The battle at the gates of Zion demonstrates just how far computer-generated effects have come. The marriage of live action and computer images is seamless.
The set design for Machine City makes it look like something out of Dante's Inferno, while Zion resembles the caves Christians inhabited to escape the Romans.
It's a fitting way to show how the Wachowskis strive to make everything old seem revolutionary.
VIBES NOT SO GOOD FOR MATRIX
You know things aren't looking good for your movie when Ewoks get brought up as a point of reference.
The singin' and dancin' teddy bears were considered the worst thing about Star Wars: Episode VI - Return of the Jedi, which itself is seen by most fans to be the weakest link in the original Star Wars trilogy. Nub-nub this pointy stick right in your eye, you furry little demons.
While Return of the Jedi still managed to wrap up the original Star Wars trilogy on a satisfactory note, both from a story standpoint and as a decent (if flawed) movie in its own right, things aren't looking quite so rosy for The Matrix Revolutions, which opens in theatres today.
"We were laughing in parts I don't think we were supposed to be laughing in," said one friend of mine who caught a preview screening of Revolutions yesterday. "It was two hours of my life I'll never get back," said another.
The so-called professional critics haven't been much kinder to the much-hyped final film in the trilogy about Neo and company's rage against the machines, which many felt needed to redeem the series after the baffling and disappointing middle film, The Matrix Reloaded.
On the website www.RottenTomatoes.com, early reviews of the film were landing decidedly on the rotten side.

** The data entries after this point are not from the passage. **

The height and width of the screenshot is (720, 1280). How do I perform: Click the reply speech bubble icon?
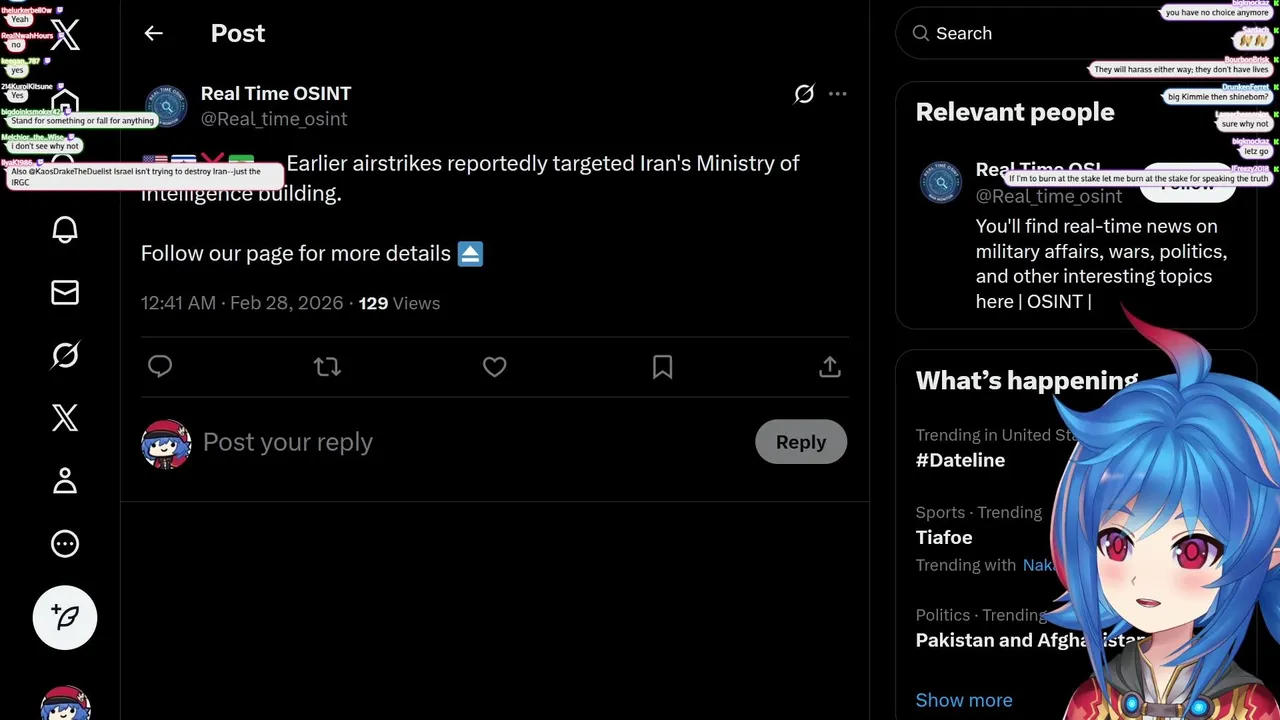[160, 367]
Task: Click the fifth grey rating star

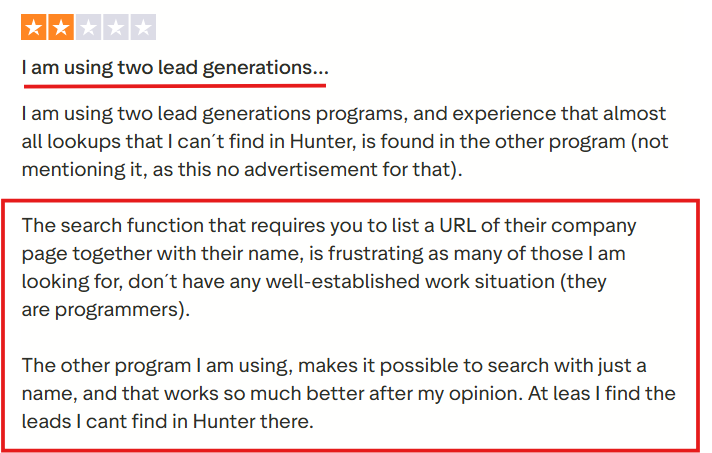Action: coord(143,27)
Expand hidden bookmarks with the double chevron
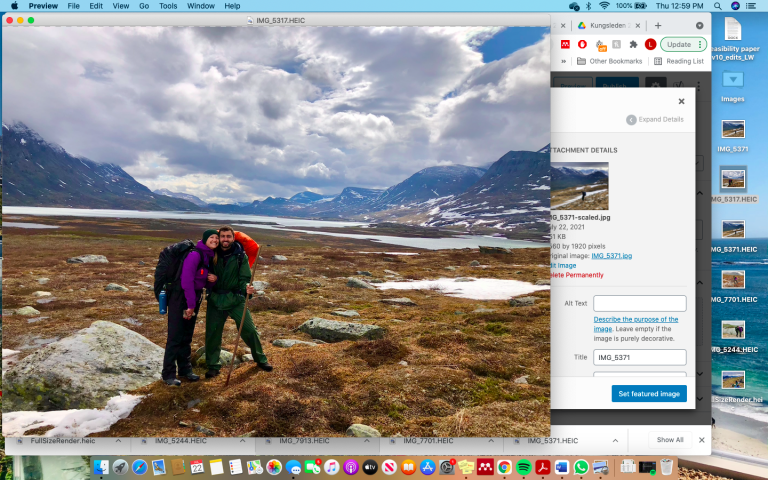The width and height of the screenshot is (768, 480). [x=563, y=61]
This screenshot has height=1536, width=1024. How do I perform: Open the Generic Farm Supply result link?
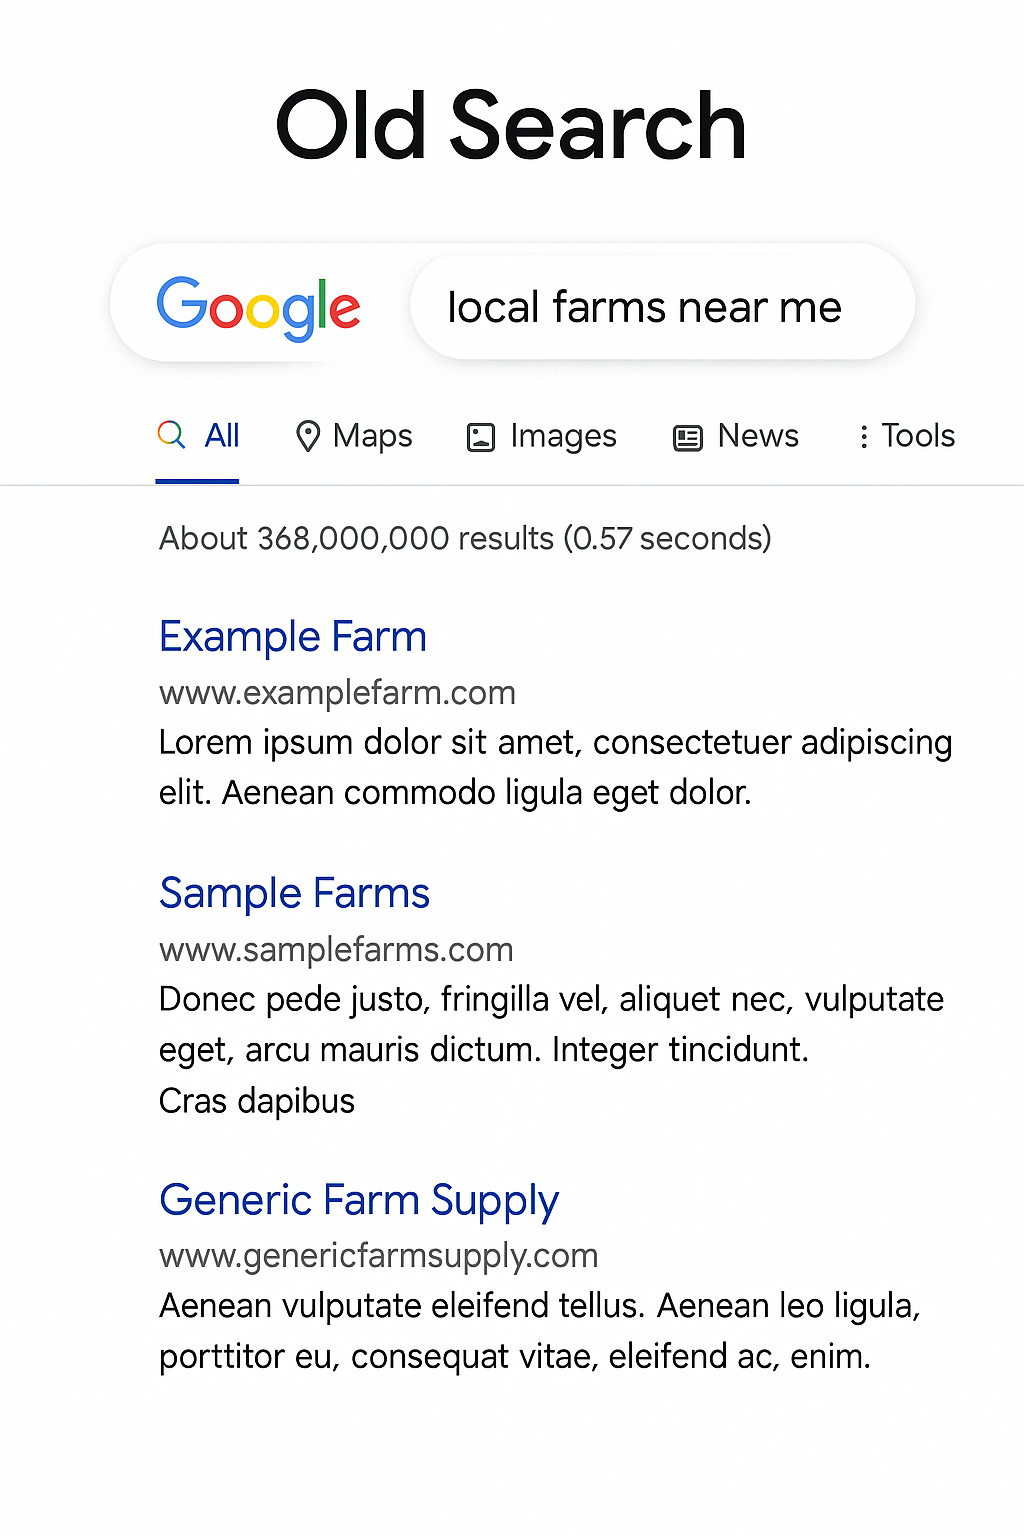[x=359, y=1200]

By late afternoon yesterday, out of the 30 reviews, only one-third gave Revolutions three stars or better out of five.
Christopher Null, a reviewer for Filmcritic.com, had this to say: "With their third (and hopefully, final) Matrix movie, the Wachowski brothers have delivered a dud so disappointing, they may as well have bused in Ewoks to save Zion."

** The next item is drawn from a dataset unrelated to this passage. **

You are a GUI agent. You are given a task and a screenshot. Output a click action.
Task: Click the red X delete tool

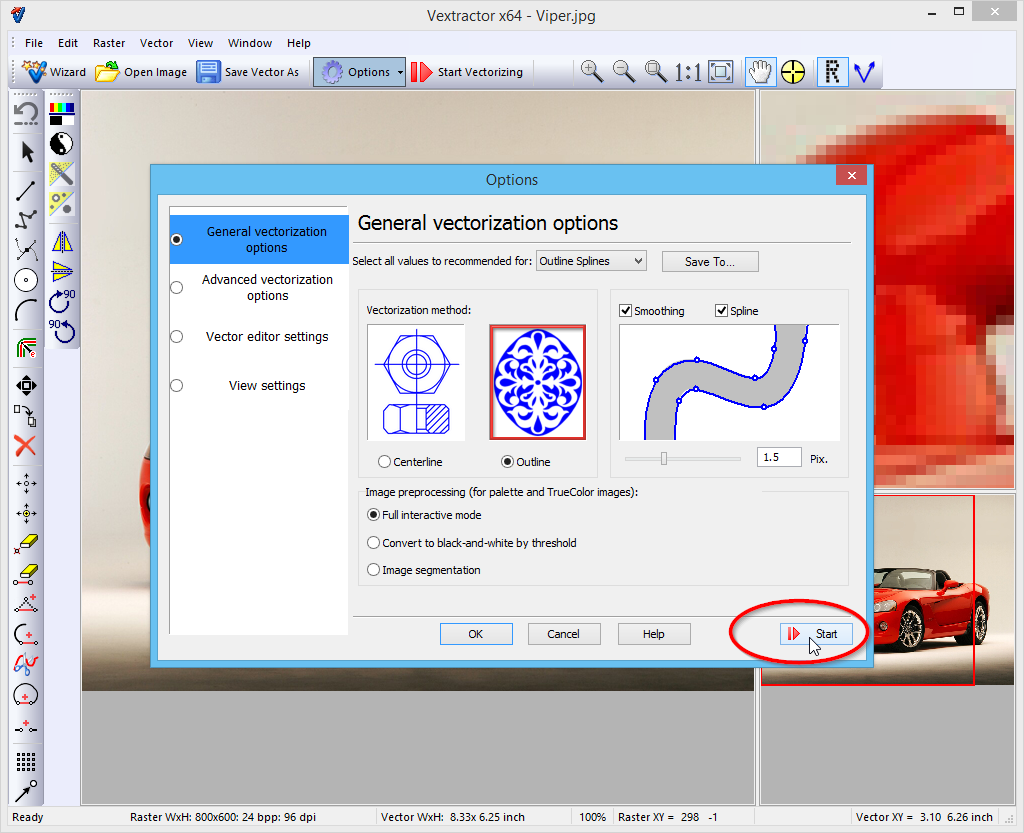(x=26, y=446)
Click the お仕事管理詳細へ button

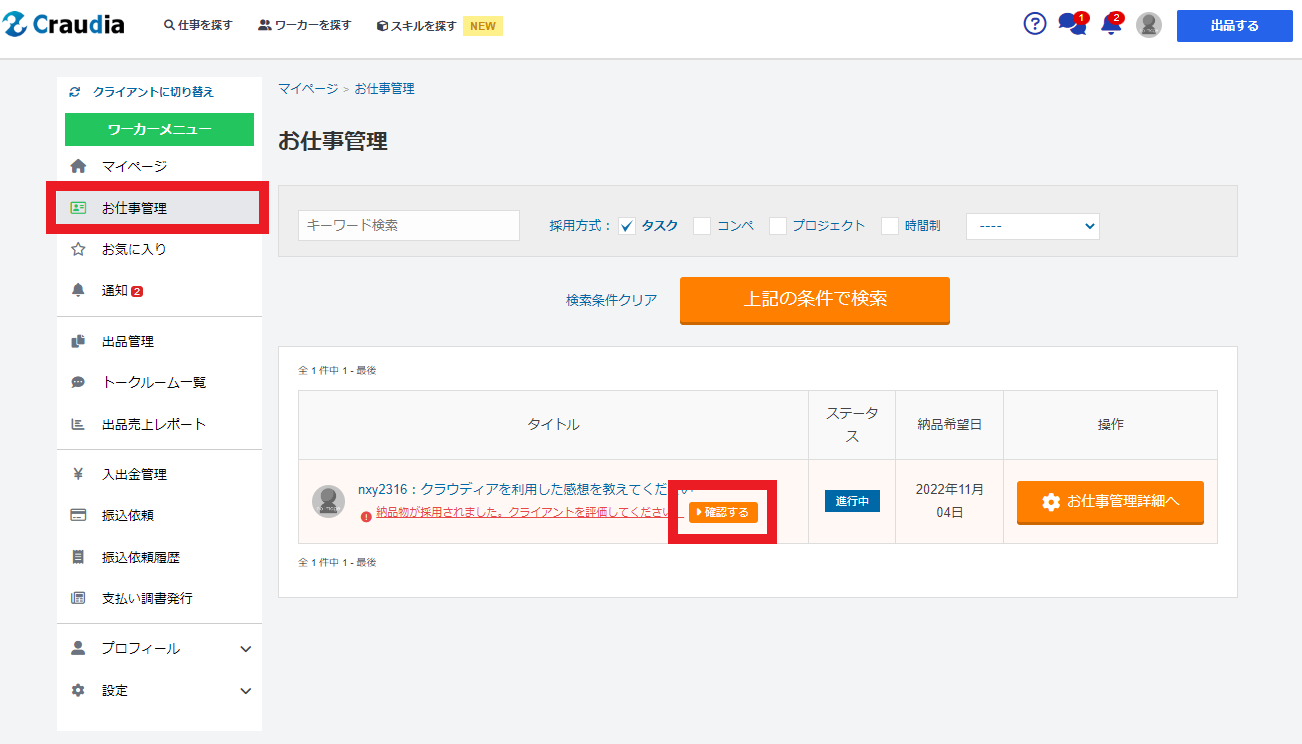[x=1110, y=502]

In a word, ouch! Some of the other zingers:
* "A clamorous, soulless barrage." - Christy Lemire, The Associated Press.
* "Louder, longer, more expensive and dumber than its predecessors, Revolutions is a mediocrity that will provide escapism only to those who head for the theater exits." - Colin Covert, Minneapolis Star Tribune.
* "(The Wachowski brothers') movie's tone of self-importance is so bloated it's bound to explode and does, long before the bright green graphics tell us the story has ended." - John Anderson, Newsday.

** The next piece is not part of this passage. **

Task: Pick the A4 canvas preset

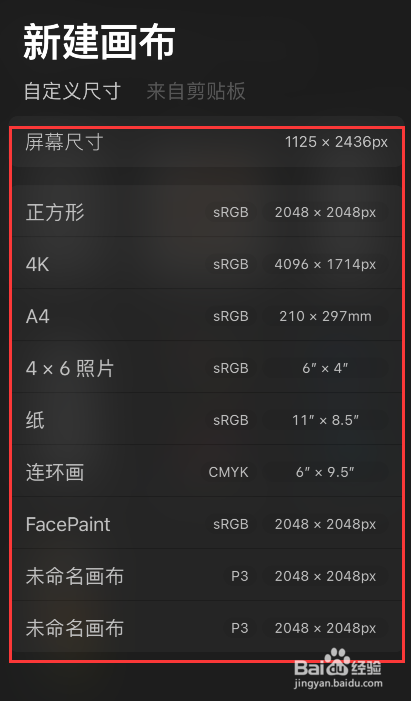Action: click(x=206, y=316)
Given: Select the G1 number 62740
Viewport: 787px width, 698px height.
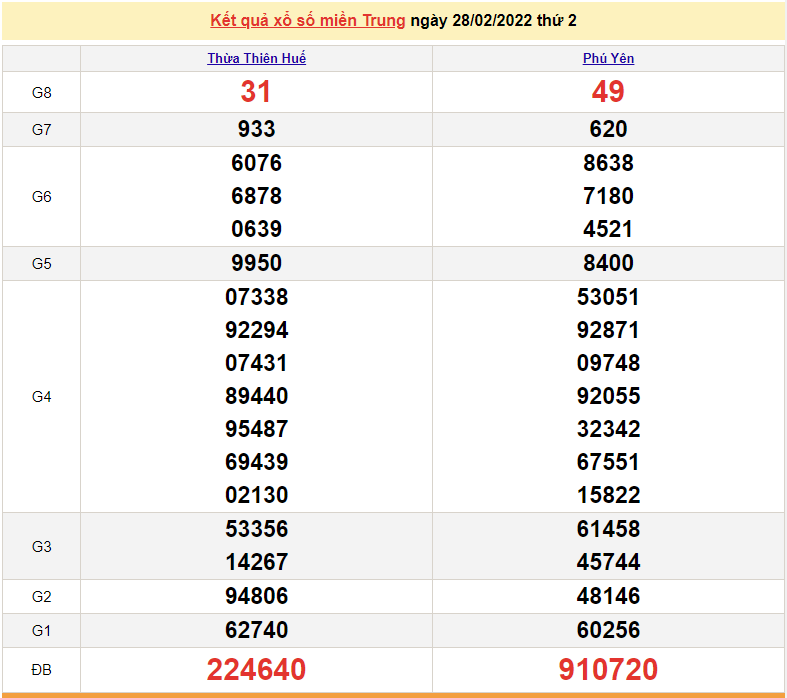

* "The Matrix Revolutions sucks." - Peter Travers, Rolling Stone.
I haven't seen Revolutions yet. I will, of course ... having invested this much in the story, I gotta see how it all turns out. (Matrix newbies would do well to rent the previous two movies first, since the final instalment will make zero sense without having seen them first.)
But to be honest, given what a mish-mash Reloaded was, I'm not in any hurry. Just as the original Star Wars movies are infinitely superior to the glossy, stupid and soulless prequel films, I have a feeling 1999's The Matrix will stand as the movie we'll remember fondly, with Reloaded and Revolutions being the barrage of high-tech pseudo-philosophy that came afterwards to sully those memories. But maybe I'm wrong. It's been known to happen.
That any daily, no matter how bad, would publish a review written by a man who has yet to see the film just baffles me. What were they thinking? Did they need Matrix coverage so bad that week that they simply allowed this man to pad a "review" with quotes from so-called "professionals" on Rotten Tomatoes? And besides Christie Lamire and Peter Travers, I'm not sure any of those critics qualify as respectable sources and even Travers is on the edge of that line. Christopher Null? Come on.
What's maybe most shocking is that this kind of thing isn't rare to any of The Sun newspapers. Their entertainment section, with the exception of Bruce Kikrland in Toronto, pride themselves on writing stupid, vapid reviews and celebrity gossip and their achieves are filled with golden nuggets like this one. Maybe I'll have to make this a regular feature?